Невеста, единственная дочь Ольги Слонимской, в прошлом директора комиссионного магазина на Малой Бронной, и Леопольда Слонимского, доктора, была вся в огромном, раздутом завистливым ветром сверкающем платье. Его очень длинный струящийся шлейф несли над травой два чудесных создания. Похожие как две капли воды. Они были старше немного, чем Нина, румяней ее и гораздо приветливей. С первого взгляда девочки напоминали свою мать, ту, которой она была лет двадцать назад, когда их отец, сидевший поодаль от Даши, впервые увидел ее и влюбился. Они широко улыбались, как мать, но только без страха, который в улыбке их матери вечно присутствовал. Глаза же их были отцовскими. И по траве они вышагивали тем легким, размашистым, сдержанным шагом, который она узнавала по звуку. Но больно не это. Если бы они были похожими и на мать, и на отца, но по отдельности, а не так, словно в каждой из них воплотился андрогин! Не так, словно в каждой осталось то утро, а может быть, ночь, когда о чужой и неведомой Даше и не было речи. О Нине — тем более. А мать и отец были вместе и делали этих вот девочек так же, как вскоре затем была сделана Нина.
Она была сделана им, их отцом, вместе с Дашей. Они были сделаны им, их отцом, вместе с Зоей. Теперь веселятся все вместе на свадьбе.
Даша посмотрела на свою дочь. Нина, неловкая и по-детски толстая, с нежными, незагорелыми коленями и очень кудрявыми волосами, стояла, привалившись к Юриному плечу, без тени улыбки. Родной, ярко-русый и плотный цветочек, которому скучно от взрослого шума. Она поймала материнский взгляд и с вызовом запихнула поглубже в короткую джинсовую юбку свою белую, совсем не для праздника, простую рубашку. И Юра поймал ее взгляд. Находясь в том состоянии веселого оживления, которое нечасто наступало у него, человека раздражительного, он правой рукою прижал к себе дочь и Даше, жене, улыбнулся беспечно.
Дойдя между тем до порувы, а проще сказать, до помоста, украшенного белыми цветами и освещенного солнцем, жених и невеста остановились.
Сара Плински, мама счастливого Мэфью, сверкая холщовой оранжевой тогой, достала откуда-то длинный кувшин, а папа, в простом пиджаке, с тюрбаном на затылке, плетенную крупно корзину. В корзине был рис, но не белый, а черный. Невеста, вся вспыхнув, взглянула на девочек, все еще застенчиво держащих ее серебристый, струящийся шлейф, поцеловала каждую из них, и девочки победительно посмотрели на родителей. Их засмеявшаяся радостно и громко мать, которая очень желала, чтоб не было Даши, припала всем телом к плечу их отца. Отец их, которого Даша любила (и он ее тоже!), излучал такую сильную гордость за этих своих хрупких дочек, что Даше пришлось отвернуться.

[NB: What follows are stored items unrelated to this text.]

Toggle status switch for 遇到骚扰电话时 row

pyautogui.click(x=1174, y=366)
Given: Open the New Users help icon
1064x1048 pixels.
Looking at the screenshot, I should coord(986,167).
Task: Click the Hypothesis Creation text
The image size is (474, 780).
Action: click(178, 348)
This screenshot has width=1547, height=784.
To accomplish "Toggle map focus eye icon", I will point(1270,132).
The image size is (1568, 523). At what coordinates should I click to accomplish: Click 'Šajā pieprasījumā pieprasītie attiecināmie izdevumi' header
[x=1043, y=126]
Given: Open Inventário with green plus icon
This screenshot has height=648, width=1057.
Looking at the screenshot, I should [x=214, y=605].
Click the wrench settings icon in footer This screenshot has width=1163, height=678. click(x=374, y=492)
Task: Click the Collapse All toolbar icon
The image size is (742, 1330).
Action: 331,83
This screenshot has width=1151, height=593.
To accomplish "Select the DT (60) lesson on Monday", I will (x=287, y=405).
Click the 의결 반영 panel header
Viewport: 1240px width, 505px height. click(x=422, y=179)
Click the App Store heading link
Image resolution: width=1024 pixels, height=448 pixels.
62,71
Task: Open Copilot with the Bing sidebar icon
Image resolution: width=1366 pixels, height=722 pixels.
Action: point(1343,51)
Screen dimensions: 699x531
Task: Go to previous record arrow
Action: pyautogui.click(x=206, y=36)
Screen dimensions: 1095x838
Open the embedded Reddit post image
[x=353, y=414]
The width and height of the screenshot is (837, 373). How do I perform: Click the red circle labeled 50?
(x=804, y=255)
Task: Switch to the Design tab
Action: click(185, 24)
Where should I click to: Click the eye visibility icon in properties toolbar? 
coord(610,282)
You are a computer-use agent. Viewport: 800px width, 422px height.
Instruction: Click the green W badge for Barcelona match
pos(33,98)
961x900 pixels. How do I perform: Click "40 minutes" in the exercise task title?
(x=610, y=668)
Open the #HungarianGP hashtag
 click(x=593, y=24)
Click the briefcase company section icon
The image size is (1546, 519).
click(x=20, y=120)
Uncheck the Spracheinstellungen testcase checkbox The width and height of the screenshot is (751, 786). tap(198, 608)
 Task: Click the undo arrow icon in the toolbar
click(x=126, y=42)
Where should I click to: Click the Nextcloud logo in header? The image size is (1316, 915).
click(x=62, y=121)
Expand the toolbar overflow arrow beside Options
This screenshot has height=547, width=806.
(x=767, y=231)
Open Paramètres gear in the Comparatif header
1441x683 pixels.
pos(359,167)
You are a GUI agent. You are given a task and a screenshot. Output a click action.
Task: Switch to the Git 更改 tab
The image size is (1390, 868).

23 сентября Даша Симонова — Вере Ольшанской
Были на цейлонской свадьбе. Смех и грех. Слон там не нужен, потому что сам Лева с годами стал очень похож на слона. Ольга напилась, но не так, как обычно, а мягко, тактично, растроганно. В середине вечера буддисты выдохлись, и началось настоящее веселье. Пришли русские музыканты, привели с собой блондиночку в прозрачном платьице, и она спела все, что полагается. Сначала: «Виновата ли я, виновата ли я», потом: «Веселья час и боль разлуки…», а под конец, слегка уже охрипнув, «На позицию девушка провожала бойца…». Ноги у большинства наших дам уже не те, что двадцать лет назад, для танцев пришлось сбросить туфли. Однако все прыгали и веселились.